---- Items

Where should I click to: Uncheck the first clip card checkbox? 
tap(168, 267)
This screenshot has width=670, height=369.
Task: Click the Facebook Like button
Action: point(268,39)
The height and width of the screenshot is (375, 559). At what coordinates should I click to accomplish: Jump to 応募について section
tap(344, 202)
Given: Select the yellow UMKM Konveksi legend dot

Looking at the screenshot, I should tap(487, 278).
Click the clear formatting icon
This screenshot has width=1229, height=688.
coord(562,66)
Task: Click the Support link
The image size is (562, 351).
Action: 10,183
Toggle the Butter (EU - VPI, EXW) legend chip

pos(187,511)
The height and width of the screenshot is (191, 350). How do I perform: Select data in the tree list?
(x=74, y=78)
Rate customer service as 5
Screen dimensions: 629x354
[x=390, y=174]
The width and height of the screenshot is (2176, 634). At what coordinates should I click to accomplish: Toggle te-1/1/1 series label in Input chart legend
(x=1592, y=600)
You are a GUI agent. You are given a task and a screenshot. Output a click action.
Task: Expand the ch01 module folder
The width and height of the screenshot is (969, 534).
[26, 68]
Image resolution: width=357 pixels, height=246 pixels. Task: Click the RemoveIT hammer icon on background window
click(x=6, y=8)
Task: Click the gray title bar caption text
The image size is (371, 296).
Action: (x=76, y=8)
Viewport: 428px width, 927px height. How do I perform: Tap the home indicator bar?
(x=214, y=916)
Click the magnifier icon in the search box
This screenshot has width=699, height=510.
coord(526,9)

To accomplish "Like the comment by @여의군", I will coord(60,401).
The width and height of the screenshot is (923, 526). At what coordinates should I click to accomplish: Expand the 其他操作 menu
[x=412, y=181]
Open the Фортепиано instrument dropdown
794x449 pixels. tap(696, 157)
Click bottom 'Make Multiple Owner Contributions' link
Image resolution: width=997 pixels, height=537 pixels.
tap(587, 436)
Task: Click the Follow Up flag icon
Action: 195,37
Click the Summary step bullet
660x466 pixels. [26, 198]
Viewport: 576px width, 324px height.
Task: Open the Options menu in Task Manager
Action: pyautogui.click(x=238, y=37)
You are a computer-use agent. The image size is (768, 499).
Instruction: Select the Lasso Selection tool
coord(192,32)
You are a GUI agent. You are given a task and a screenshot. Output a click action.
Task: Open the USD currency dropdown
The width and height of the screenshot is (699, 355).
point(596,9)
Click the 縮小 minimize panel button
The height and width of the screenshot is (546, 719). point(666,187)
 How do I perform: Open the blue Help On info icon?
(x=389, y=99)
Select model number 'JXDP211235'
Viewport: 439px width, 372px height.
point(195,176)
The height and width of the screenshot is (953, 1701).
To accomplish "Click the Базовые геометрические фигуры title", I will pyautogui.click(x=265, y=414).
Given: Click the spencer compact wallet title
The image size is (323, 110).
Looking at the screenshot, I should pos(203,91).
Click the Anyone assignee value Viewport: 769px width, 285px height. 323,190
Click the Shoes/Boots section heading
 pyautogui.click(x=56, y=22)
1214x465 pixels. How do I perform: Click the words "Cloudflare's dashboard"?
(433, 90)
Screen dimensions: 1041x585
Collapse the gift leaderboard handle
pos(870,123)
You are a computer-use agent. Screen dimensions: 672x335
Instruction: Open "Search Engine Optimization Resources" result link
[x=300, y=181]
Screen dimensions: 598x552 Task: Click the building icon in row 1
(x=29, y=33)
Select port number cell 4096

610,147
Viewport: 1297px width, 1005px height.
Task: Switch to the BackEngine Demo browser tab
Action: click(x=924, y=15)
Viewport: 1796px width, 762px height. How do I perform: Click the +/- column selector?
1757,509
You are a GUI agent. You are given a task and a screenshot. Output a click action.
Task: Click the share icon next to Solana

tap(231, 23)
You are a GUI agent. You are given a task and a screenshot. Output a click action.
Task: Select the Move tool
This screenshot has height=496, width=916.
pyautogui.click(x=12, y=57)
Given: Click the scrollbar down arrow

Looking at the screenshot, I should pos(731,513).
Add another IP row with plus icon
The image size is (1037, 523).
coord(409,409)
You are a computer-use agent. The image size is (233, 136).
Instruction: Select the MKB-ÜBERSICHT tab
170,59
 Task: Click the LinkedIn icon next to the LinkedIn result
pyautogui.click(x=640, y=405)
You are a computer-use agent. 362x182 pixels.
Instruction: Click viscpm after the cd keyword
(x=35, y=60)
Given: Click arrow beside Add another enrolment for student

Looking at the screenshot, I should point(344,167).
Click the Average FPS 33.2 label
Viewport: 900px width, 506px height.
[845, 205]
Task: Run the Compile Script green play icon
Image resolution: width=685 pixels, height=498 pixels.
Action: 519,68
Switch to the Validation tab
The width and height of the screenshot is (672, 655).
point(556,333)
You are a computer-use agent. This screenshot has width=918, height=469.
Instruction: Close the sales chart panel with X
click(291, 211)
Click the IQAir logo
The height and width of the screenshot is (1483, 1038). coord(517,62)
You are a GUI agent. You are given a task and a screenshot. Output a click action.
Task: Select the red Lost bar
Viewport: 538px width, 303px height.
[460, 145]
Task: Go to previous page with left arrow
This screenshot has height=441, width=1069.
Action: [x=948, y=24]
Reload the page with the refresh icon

--------

-- What is needed --
Count the lines in the listing above that contain the word "Toggle", and reply with the number alone.

-- Output of the task --
2